Leveson evidence 'can be anonymous'
Some journalists can remain anonymous when giving evidence to the Leveson Inquiry into press standards, three senior judges have ruled.
They dismissed an action brought by Associated Newspapers, publisher of the Daily Mail and The Mail on Sunday, which said that its reputation could be unfairly tarnished by anonymous evidence which could not be fully tested or challenged.
After the hearing, the company said it was "disappointed" at the decision and was considering an appeal. The challenge was against a ruling on the admissibility of anonymous evidence by inquiry chairman Lord Justice Leveson.
In November, the chairman of the inquiry said he would be "prepared to receive anonymous evidence" after some journalists told him that they "feared for their employment" if what they said was attributed to them.

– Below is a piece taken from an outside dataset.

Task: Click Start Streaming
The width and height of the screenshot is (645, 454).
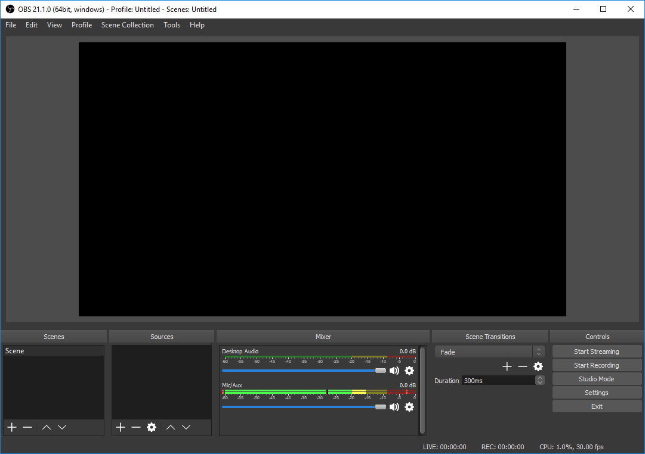Action: click(x=597, y=351)
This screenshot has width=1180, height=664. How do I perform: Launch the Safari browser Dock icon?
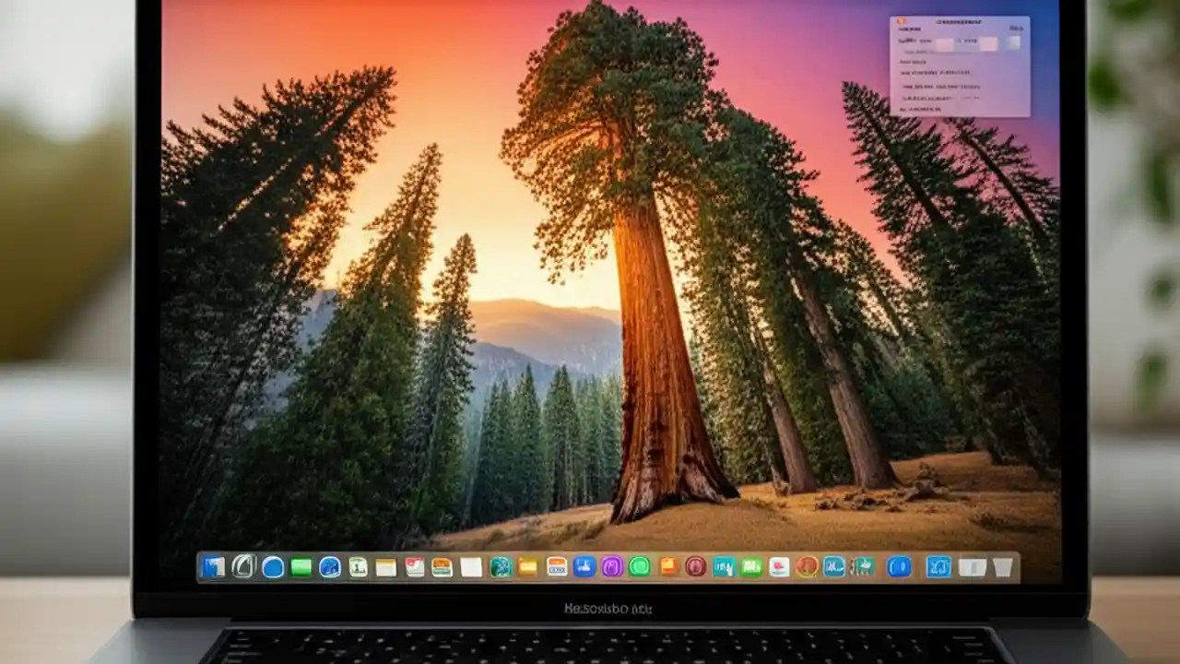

Associated Newspapers sought a judicial review of the ruling asking the judges to declare it unfair. Lawyers representing Lord Justice Leveson, the National Union of Journalists (NUJ) and celebrities who have given evidence to the inquiry opposed Associated Newspapers' application.
During the hearing of the application by Associated Newspapers, the three judges heard that around 20 journalists were due to give evidence later this month.
Mark Warby QC, for Associated Newspapers, questioned whether it would be fair to allow anonymous evidence which could not be fully tested or challenged. He told the judges: "The concern is about untested evidence that will tend to tar Associated Newspapers with a broad brush." In written arguments, he suggested that principles of fairness and open justice were at risk.
Robert Jay QC, for Lord Justice Leveson, said Associated Newspapers' application for judicial review was premature. "It is common ground that it is hugely preferable for the inquiry to take evidence from named witnesses than from anonymous ones," he added.
Lord Justice Toulson, announcing his decision at London's High Court, said the chairman had made a "positive decision in principle to receive anonymous evidence from journalists who wish to conceal their identity because of fear of career blight" - but that was a "general ruling".
He added: "When he comes to deal with individual applications for anonymity, he will scrutinise carefully what the witness says about his personal and professional circumstances and how far he thinks that the evidence will advance the purpose of the inquiry."